→ **TASK DESCRIPTION**: Rewrite the rows in the part that opens with the line containing "coordinates (306, 605)." and closes with the line containing "In order to click on value-cell-4-4: 88.14", changing "screenshot" to "screen capture" and leaving everything else the same.

• • • • • • •

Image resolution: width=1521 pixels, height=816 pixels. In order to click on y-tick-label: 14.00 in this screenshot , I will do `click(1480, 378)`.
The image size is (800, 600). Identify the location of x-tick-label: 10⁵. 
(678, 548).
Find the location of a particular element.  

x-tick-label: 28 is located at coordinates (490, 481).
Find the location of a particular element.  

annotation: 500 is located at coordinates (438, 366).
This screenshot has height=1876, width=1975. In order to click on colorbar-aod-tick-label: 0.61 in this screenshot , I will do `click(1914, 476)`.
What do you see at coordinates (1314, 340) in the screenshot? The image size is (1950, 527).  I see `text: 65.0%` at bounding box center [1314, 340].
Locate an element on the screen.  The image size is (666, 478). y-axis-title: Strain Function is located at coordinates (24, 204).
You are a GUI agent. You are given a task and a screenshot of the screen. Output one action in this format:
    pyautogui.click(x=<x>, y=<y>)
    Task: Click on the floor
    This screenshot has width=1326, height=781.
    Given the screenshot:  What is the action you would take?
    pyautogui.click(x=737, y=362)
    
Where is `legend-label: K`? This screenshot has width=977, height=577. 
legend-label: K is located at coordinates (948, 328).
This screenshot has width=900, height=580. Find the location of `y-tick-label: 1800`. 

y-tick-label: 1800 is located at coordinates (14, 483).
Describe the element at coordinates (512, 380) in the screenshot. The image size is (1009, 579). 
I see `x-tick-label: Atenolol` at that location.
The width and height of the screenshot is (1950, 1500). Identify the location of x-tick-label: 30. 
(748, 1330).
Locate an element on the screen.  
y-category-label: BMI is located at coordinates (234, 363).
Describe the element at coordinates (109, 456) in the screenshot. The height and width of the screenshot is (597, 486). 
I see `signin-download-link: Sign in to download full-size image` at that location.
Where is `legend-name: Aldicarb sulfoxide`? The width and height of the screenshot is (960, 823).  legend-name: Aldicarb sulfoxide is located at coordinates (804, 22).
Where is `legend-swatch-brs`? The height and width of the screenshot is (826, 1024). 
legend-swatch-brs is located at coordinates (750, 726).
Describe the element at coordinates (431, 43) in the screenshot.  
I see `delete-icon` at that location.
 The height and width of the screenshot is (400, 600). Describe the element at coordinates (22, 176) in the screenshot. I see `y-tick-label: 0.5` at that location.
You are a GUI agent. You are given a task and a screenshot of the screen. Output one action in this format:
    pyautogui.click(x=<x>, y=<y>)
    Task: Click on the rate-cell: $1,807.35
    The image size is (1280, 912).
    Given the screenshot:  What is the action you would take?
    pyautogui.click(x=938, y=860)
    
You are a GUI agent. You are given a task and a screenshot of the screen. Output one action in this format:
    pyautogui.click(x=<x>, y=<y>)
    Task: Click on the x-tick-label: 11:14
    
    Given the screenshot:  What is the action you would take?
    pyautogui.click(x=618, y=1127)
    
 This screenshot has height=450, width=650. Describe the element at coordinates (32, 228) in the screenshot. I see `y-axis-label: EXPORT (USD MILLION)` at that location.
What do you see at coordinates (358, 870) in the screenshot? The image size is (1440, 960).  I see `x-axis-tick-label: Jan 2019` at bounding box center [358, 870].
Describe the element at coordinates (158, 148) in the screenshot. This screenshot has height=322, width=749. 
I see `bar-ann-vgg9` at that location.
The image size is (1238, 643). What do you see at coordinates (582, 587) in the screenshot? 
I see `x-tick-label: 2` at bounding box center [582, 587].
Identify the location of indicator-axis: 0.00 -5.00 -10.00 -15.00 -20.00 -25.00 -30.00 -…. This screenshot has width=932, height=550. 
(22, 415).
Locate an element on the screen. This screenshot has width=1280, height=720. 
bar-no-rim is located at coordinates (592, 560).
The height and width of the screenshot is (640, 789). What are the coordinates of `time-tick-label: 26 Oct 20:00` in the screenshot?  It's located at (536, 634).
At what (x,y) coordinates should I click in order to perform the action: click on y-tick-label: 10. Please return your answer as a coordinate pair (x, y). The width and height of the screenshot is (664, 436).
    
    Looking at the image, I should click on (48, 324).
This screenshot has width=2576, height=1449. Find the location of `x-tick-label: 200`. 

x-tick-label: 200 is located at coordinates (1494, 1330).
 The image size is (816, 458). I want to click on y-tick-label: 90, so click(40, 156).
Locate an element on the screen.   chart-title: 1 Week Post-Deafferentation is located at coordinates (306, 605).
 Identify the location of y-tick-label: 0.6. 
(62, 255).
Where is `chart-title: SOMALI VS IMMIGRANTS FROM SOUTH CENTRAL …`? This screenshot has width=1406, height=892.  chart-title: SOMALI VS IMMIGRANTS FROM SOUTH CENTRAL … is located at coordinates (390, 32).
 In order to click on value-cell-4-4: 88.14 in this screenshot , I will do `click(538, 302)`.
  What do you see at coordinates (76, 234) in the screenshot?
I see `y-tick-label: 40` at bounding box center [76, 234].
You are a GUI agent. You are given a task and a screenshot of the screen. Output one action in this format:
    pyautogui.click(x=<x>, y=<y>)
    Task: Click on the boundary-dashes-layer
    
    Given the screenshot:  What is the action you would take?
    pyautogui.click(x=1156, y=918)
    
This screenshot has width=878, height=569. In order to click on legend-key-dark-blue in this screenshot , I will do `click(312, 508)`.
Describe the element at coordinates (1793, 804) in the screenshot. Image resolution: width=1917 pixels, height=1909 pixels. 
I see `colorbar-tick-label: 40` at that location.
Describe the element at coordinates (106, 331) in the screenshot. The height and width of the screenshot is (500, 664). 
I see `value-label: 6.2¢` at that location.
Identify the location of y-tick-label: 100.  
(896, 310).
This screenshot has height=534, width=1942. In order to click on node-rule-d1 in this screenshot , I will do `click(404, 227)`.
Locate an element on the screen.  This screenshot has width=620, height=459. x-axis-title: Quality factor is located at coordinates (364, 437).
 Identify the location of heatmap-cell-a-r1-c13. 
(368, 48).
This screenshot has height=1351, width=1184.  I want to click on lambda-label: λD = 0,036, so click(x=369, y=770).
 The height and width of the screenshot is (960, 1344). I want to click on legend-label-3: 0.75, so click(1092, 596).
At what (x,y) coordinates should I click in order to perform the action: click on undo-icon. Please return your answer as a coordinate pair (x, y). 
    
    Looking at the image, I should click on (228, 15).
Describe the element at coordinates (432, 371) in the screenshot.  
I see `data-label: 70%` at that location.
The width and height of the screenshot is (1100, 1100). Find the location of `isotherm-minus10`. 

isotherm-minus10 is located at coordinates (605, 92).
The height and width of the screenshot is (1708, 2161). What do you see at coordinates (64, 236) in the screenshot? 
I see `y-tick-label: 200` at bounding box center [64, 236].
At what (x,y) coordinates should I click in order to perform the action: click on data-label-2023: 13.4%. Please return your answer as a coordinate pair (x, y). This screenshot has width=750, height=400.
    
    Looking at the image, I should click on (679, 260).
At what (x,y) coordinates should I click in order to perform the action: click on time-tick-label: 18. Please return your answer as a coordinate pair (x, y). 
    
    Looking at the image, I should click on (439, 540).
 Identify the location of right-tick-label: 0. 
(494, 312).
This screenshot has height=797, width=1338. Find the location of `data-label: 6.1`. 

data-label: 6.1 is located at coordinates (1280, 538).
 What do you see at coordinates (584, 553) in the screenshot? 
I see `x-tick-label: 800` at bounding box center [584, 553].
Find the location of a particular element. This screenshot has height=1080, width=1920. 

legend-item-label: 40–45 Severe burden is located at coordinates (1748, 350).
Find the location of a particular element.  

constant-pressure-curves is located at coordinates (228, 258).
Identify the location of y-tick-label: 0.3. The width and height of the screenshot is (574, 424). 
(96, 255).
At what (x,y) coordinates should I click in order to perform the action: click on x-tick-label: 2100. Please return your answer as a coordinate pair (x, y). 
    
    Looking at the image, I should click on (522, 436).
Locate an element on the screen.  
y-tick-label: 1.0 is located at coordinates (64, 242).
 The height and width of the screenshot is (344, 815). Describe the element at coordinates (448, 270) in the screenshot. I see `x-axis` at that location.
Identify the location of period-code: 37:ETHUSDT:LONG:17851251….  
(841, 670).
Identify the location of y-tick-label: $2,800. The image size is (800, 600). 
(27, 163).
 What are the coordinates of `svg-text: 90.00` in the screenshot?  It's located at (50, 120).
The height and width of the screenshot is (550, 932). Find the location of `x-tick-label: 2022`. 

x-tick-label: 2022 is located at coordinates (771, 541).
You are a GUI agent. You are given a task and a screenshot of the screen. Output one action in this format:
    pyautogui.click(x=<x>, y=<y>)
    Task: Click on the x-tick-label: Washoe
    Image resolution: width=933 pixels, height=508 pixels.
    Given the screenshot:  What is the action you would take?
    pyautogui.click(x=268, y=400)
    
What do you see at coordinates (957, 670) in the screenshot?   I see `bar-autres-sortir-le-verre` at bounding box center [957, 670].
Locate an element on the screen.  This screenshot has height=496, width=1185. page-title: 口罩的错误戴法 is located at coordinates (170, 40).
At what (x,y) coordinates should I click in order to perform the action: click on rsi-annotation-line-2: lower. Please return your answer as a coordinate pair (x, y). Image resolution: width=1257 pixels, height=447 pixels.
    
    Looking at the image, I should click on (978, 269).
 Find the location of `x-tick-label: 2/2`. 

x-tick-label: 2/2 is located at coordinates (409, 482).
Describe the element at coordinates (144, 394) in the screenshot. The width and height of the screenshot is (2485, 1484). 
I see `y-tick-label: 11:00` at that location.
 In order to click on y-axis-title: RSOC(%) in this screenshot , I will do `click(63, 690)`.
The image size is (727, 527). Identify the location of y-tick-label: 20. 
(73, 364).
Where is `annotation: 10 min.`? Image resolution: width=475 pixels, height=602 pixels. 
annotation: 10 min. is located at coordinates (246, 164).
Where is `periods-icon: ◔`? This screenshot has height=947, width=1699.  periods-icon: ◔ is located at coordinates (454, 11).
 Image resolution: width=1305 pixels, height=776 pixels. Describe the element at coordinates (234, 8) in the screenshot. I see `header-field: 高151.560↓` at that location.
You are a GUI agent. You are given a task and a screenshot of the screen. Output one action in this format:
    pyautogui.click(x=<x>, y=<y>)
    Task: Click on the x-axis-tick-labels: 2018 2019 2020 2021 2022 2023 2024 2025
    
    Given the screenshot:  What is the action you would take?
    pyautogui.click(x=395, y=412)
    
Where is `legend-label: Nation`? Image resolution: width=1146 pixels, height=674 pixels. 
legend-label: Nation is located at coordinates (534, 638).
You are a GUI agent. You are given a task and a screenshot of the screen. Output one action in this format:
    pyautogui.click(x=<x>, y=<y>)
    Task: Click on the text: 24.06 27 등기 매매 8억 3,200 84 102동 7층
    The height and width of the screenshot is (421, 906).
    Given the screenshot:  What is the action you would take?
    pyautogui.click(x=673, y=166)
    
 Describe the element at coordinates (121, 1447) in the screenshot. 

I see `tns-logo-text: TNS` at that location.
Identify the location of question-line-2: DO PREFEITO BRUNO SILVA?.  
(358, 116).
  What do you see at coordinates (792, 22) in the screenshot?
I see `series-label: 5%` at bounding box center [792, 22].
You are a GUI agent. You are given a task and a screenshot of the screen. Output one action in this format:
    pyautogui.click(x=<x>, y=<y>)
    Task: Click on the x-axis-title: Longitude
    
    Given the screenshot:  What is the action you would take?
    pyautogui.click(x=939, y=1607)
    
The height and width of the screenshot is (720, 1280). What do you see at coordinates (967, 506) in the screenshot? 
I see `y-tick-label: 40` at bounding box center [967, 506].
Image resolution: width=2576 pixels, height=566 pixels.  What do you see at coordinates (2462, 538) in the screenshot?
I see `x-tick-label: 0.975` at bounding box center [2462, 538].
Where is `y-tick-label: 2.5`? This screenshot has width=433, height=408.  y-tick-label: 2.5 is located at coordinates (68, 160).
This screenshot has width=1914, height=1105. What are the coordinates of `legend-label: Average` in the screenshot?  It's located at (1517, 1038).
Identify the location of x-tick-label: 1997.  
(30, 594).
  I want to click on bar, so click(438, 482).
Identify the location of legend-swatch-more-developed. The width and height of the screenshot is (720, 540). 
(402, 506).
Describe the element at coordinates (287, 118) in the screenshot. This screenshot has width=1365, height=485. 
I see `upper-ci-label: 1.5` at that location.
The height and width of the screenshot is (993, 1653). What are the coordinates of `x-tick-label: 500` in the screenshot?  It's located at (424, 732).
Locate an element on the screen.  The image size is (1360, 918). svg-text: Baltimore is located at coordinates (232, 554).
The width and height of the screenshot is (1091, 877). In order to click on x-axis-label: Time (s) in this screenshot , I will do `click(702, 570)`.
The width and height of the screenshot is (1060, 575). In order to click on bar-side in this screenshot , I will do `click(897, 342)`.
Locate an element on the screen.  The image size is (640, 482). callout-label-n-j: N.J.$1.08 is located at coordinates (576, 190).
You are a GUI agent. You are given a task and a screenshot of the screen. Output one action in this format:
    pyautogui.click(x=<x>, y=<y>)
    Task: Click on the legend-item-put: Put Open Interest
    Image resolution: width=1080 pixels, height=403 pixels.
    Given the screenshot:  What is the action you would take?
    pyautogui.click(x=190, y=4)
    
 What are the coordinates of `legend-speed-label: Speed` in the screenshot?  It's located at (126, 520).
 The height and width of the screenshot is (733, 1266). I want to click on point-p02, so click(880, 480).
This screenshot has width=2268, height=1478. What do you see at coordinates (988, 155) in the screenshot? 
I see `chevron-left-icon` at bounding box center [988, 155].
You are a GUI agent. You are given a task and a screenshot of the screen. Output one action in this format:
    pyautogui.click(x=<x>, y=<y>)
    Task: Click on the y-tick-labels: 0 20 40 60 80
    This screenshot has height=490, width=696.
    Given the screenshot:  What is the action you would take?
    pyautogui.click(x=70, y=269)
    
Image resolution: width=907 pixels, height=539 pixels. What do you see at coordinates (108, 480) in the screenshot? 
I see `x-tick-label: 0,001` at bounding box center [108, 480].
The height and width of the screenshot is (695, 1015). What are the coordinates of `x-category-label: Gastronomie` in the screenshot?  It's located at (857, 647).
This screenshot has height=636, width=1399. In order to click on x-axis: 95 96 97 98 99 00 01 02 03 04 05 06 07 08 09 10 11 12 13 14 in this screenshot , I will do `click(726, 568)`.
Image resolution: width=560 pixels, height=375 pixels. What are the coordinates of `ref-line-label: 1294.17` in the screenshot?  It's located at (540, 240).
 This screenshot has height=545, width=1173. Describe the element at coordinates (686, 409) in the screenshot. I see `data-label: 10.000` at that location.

• • • • • • •

→ **RESULT OF THE EXERCISE**:
Locate an element on the screen.   chart-title: 1 Week Post-Deafferentation is located at coordinates (306, 605).
 Identify the location of y-tick-label: 0.6. 
(62, 255).
Where is `chart-title: SOMALI VS IMMIGRANTS FROM SOUTH CENTRAL …`? This screen capture has width=1406, height=892.  chart-title: SOMALI VS IMMIGRANTS FROM SOUTH CENTRAL … is located at coordinates (390, 32).
 In order to click on value-cell-4-4: 88.14 in this screen capture , I will do `click(538, 302)`.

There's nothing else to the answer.